What is being asked:
Your answer should repeat every record verbatim.

Items from a data source
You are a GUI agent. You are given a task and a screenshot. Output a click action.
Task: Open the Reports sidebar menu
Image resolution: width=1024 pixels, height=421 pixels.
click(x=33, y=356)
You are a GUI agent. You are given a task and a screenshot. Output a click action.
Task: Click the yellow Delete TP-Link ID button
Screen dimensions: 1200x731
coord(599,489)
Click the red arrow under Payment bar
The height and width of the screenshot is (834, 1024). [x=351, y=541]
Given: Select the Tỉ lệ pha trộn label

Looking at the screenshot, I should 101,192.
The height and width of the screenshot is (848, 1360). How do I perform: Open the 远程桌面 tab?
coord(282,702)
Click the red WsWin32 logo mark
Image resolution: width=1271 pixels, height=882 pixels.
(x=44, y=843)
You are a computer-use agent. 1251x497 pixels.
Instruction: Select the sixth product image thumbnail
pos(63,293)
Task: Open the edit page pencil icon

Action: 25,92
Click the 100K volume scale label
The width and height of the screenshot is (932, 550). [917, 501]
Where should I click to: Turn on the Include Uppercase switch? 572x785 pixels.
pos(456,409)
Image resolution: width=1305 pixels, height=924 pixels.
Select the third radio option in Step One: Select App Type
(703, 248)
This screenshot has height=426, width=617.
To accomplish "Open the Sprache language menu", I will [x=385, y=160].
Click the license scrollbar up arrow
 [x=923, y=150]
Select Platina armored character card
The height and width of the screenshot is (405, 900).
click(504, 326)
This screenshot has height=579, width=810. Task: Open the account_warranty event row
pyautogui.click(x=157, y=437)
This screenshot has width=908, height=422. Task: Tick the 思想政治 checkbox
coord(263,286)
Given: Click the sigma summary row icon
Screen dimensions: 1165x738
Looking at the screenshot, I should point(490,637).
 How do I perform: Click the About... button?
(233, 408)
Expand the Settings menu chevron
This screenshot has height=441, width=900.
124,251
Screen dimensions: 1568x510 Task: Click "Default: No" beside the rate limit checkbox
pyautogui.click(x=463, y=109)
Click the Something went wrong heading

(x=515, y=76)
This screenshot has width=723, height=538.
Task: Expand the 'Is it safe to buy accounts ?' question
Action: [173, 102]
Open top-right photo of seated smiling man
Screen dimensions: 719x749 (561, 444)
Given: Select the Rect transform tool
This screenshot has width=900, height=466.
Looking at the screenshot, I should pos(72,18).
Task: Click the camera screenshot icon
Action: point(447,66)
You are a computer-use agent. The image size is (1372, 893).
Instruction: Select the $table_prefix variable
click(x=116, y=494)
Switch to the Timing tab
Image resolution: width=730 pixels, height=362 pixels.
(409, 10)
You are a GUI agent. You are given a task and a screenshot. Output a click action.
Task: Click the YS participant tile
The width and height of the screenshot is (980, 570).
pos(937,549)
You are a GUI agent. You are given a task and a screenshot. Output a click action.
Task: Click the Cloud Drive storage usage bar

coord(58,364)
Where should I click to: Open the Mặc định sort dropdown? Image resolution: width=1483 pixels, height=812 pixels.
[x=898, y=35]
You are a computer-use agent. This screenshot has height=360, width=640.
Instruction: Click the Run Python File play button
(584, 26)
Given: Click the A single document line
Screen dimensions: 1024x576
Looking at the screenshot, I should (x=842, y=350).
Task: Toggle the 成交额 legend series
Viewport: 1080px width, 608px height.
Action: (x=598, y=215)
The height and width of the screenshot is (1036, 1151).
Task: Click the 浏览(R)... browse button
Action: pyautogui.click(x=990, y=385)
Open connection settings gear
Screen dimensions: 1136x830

Answer to this exercise:
You are a GUI agent. You are given a task and a screenshot. Output a click action.
Task: Open the Reports sidebar menu
Image resolution: width=1024 pixels, height=421 pixels.
click(x=33, y=356)
You are a GUI agent. You are given a task and a screenshot. Output a click action.
Task: Click the yellow Delete TP-Link ID button
Screen dimensions: 1200x731
coord(599,489)
Click the red arrow under Payment bar
The height and width of the screenshot is (834, 1024). [x=351, y=541]
Given: Select the Tỉ lệ pha trộn label

Looking at the screenshot, I should 101,192.
The height and width of the screenshot is (848, 1360). How do I perform: Open the 远程桌面 tab?
coord(282,702)
Click the red WsWin32 logo mark
Image resolution: width=1271 pixels, height=882 pixels.
(x=44, y=843)
You are a computer-use agent. 1251x497 pixels.
Instruction: Select the sixth product image thumbnail
pos(63,293)
Task: Open the edit page pencil icon

Action: 25,92
Click the 100K volume scale label
The width and height of the screenshot is (932, 550). [917, 501]
Where should I click to: Turn on the Include Uppercase switch? 572x785 pixels.
pos(456,409)
Image resolution: width=1305 pixels, height=924 pixels.
Select the third radio option in Step One: Select App Type
(703, 248)
This screenshot has height=426, width=617.
To accomplish "Open the Sprache language menu", I will [x=385, y=160].
Click the license scrollbar up arrow
 [x=923, y=150]
Select Platina armored character card
The height and width of the screenshot is (405, 900).
click(504, 326)
This screenshot has height=579, width=810. Task: Open the account_warranty event row
pyautogui.click(x=157, y=437)
This screenshot has width=908, height=422. Task: Tick the 思想政治 checkbox
coord(263,286)
Given: Click the sigma summary row icon
Screen dimensions: 1165x738
Looking at the screenshot, I should point(490,637).
 How do I perform: Click the About... button?
(233, 408)
Expand the Settings menu chevron
This screenshot has height=441, width=900.
124,251
Screen dimensions: 1568x510 Task: Click "Default: No" beside the rate limit checkbox
pyautogui.click(x=463, y=109)
Click the Something went wrong heading

(x=515, y=76)
This screenshot has width=723, height=538.
Task: Expand the 'Is it safe to buy accounts ?' question
Action: [173, 102]
Open top-right photo of seated smiling man
Screen dimensions: 719x749 (561, 444)
Given: Select the Rect transform tool
This screenshot has width=900, height=466.
Looking at the screenshot, I should pos(72,18).
Task: Click the camera screenshot icon
Action: point(447,66)
You are a computer-use agent. The image size is (1372, 893).
Instruction: Select the $table_prefix variable
click(x=116, y=494)
Switch to the Timing tab
Image resolution: width=730 pixels, height=362 pixels.
(409, 10)
You are a GUI agent. You are given a task and a screenshot. Output a click action.
Task: Click the YS participant tile
The width and height of the screenshot is (980, 570).
pos(937,549)
You are a GUI agent. You are given a task and a screenshot. Output a click action.
Task: Click the Cloud Drive storage usage bar

coord(58,364)
Where should I click to: Open the Mặc định sort dropdown? Image resolution: width=1483 pixels, height=812 pixels.
[x=898, y=35]
You are a computer-use agent. This screenshot has height=360, width=640.
Instruction: Click the Run Python File play button
(584, 26)
Given: Click the A single document line
Screen dimensions: 1024x576
Looking at the screenshot, I should (x=842, y=350).
Task: Toggle the 成交额 legend series
Viewport: 1080px width, 608px height.
Action: (x=598, y=215)
The height and width of the screenshot is (1036, 1151).
Task: Click the 浏览(R)... browse button
Action: pyautogui.click(x=990, y=385)
Open connection settings gear
Screen dimensions: 1136x830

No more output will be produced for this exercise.